If the option is exercised, a copy of the requested reports must “be delivered within 30 days after service of the demand, or within 15 days of trial, whichever is earlier.” That’s CCP 2032.610 at (b).  

And case law says this: “There is no statutory authority, however, precluding a trial court from ordering the disclosure of test materials or test data when ordering a mental examination.”  

The Court analyzes the 2006 case Carpenter v. Superior Court** saying:  

  • “While Carpenter did not decide whether the examiner’s ethical and professional obligations precluded disclosing the test questions and the examinee’s answers to the examinee, the appellate court recognized the trial court has discretion to order the disclosure of such materials even if no statute authorizes it.” 
  • While the Carpenter court did not specifically analyze [CCP] section 2032.610 in making its observation, given the trial court’s broad discretion in discovery matters, the trial court nevertheless has the power to order disclosure of test materials and data to plaintiff’s attorney.”

Defense here tries to argue a 2015 case Roe v. Superior Court (2015)***, where “trial court ordered the examiners to provide the reports statutorily required by [CCP] section 2032.610, [but] it specified the plaintiffs were not entitled to the written testing materials and the minor’s answers without further court order.” 

But the Court here addresses Roe alongside Carpenter by saying:  

  • At best, Roe stands for the proposition that a trial court is not required to order the production of test materials or test data under [CCP] section 2032.610. Under Carpenter, however, given the trial court’s broad discretion in discovery matters, it retains the discretion to order the production of such materials 
  • Moreover, although not developed by either party, since [CCP] section 2032.530, subdivision (a) grants the examinee the right to record a mental examination by audio technology, it implies the examinee may retain a copy of the audio recording. Where, as here, the trial court ordered the examiner to record the examination, the trial court had discretion to order the examiner to provide a copy to the examinee. Therefore, we conclude the trial court here had the discretion to order the production of the raw data and audio recording, as stated in its order.” 

The next issue here is then “whether the trial court abused its discretion in ordering transmission of the raw data and audio recording to plaintiffs’ counsel.” 

To this, Defense’s retained expert filed a declaration to try and:  

  • explain “the problems with [3rd party observation] and recording the examination, including: (1) compromising the validity of future neuropsychological test results; (2) potential misuse and misinterpretation of tests by untrained [3rd party observations] ‘who have no compelling interest in protection of copyrighted test content’; (3) potential conflicts with the APA Ethical Standards and “several key principles in the Specialty Guidelines for Forensic Psychology of the American Psychological Association (2013)’; (4) the increased likelihood test content and instructions would be disseminated which “raises the risk that motivated parties will coach and prepare examinees for testing in advance, specifically to influence test results’; and (5) ‘[l]awyers involved in brain injury litigation routinely coach their clients how to approach neuropsychological testing to their advantage.’ Dr. Victor asserted [3rd party observation] ‘confers no overriding benefits that offset the significant costs of exposing test materials.’” 

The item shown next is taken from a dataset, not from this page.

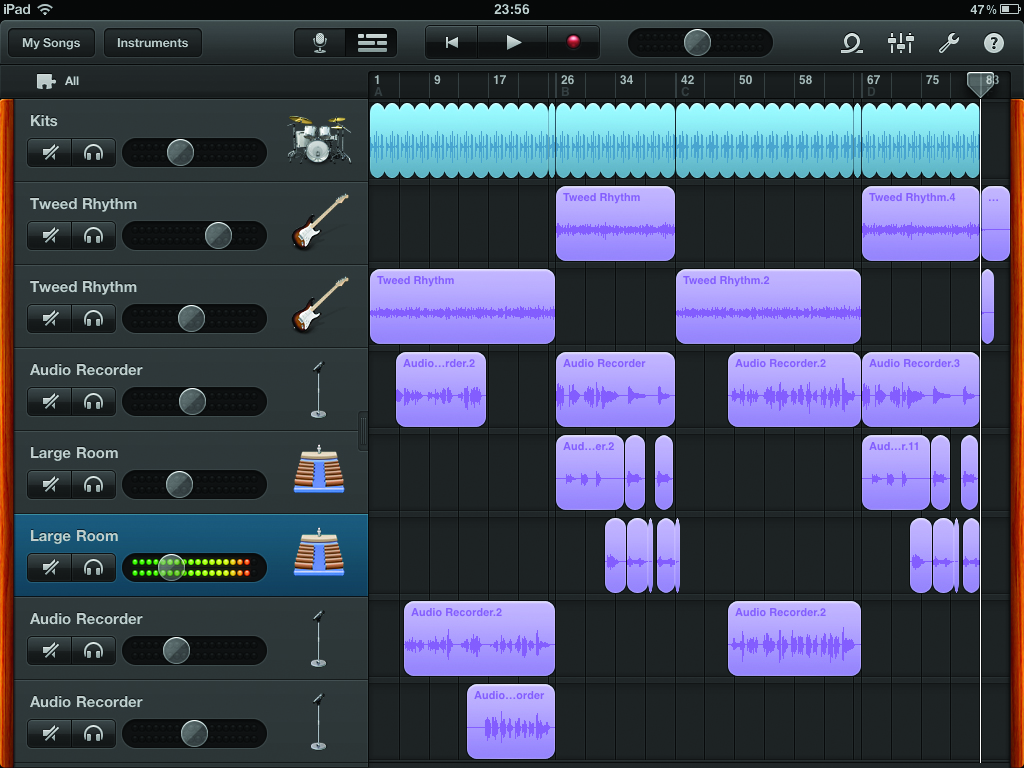Mute the Kits track
Viewport: 1024px width, 768px height.
tap(49, 152)
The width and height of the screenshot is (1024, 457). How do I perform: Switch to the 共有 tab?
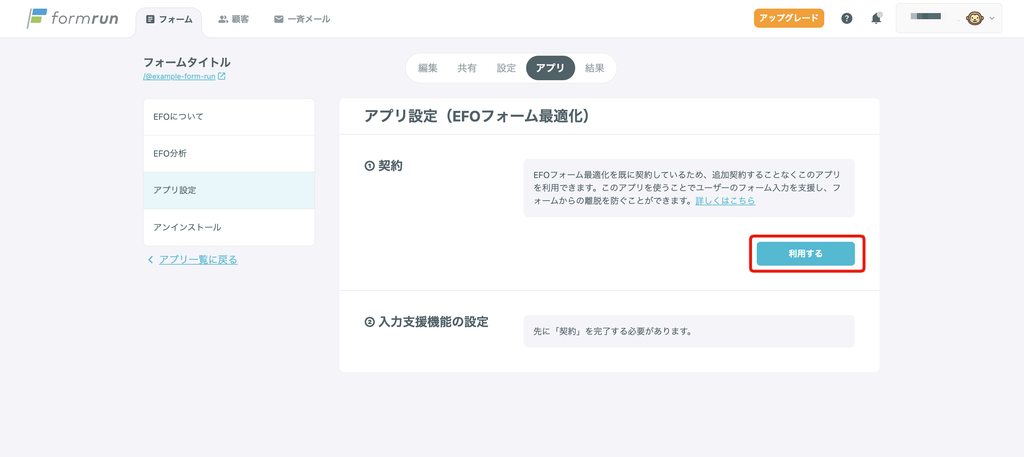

However, this Court again disagrees with Defense, saying:  

“While Dr. Victor explained the dangers associated with [3rd party observation], she did not explain why a protective order would not ameliorate those dangers. She also did not explain why her ethical obligations would be violated if a court ordered her to disclose the raw data and audio recording to plaintiffs’ attorney subject to a protective order.” 

The Court further analyzes:  

  • “Weighed against this evidence is plaintiffs’ right to take discovery and cross-examine defendants’ expert witnesses, which includes being able to examine the expert on the matter upon which the expert’s opinion is based and the reasons for that opinion. …Without the raw data and audio recording, plaintiffs cannot effectively scrutinize the way the data was collected, determine if there are discrepancies, and cross-examine the neuropsychologist on the basis and reasons for the neuropsychologist’s opinion.” 

The Court also gives these powerful statements:  

  • “[D]isclosure of these materials may help to protect against abuse and disputes over what transpired during the examination.” 
  • “[T]he purpose of audiotaping the examination is ‘to ensure that the examiner does not overstep the bounds set by the court for the mental examination, that the context of the responses can be judged for purposes of trial, that the examinee’s interests are protected (especially since the examinee’s counsel ordinarily will not be present), and that any evidence of abuse can be presented to the court.’ Without plaintiffs’ access to the audiotape and raw data, plaintiffs cannot adequately protect these interests.” 

Defense also argues Plaintiff could violate a protective order for the produced raw data and audio recording. Again, the Court here disagrees, saying:  

  • “[T]he protective order can be enforced against plaintiffs’ attorney if he or his staff were to violate it by contempt or other sanctions.” 
  • And that: “[T]echnology makes transmission of highly sensitive information possible in many cases involving sensitive information, including personal injury, employment, business torts, and intellectual property. There is no evidence that attorneys regularly violate protective orders, including those concerning psychological or neuropsychological testing materials.”  

“In sum, the trial court did not abuse its discretion in ordering transmission of raw data and audio recording to plaintiffs’ attorney subject to a protective order, as plaintiffs demonstrated a need for the materials and the protective order would address the concerns about test security and integrity.” 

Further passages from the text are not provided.